Content starts

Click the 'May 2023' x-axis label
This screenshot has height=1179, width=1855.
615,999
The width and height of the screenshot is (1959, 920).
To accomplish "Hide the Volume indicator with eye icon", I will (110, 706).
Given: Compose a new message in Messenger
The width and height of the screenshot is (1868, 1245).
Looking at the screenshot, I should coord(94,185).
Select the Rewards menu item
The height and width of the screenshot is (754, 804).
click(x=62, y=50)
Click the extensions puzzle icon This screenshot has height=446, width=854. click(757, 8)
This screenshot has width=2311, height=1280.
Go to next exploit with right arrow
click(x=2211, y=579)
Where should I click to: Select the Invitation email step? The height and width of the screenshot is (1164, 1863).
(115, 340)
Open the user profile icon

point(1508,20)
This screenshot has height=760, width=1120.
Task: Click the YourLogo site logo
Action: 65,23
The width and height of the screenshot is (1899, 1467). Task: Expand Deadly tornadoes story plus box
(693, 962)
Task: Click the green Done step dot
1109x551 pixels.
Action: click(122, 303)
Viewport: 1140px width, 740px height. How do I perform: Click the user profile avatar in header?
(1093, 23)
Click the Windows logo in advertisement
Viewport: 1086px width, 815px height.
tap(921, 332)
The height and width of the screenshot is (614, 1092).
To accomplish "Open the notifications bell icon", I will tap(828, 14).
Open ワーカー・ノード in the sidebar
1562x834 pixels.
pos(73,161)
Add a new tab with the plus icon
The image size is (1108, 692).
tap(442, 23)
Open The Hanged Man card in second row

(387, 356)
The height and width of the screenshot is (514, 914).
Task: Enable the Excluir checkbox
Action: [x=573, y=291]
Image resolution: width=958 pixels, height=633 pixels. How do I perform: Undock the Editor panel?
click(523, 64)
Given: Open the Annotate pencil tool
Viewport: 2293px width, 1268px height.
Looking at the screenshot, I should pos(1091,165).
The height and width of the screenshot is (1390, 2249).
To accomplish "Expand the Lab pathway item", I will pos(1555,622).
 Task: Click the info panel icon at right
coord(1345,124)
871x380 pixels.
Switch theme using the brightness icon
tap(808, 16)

Content ends

### Task prompt
Return, word for word, each line from the one that contains "Given: Open the Annotate pencil tool" through the end of the listing above.

### Exercise result
Given: Open the Annotate pencil tool
Viewport: 2293px width, 1268px height.
Looking at the screenshot, I should pos(1091,165).
The height and width of the screenshot is (1390, 2249).
To accomplish "Expand the Lab pathway item", I will pos(1555,622).
 Task: Click the info panel icon at right
coord(1345,124)
871x380 pixels.
Switch theme using the brightness icon
tap(808, 16)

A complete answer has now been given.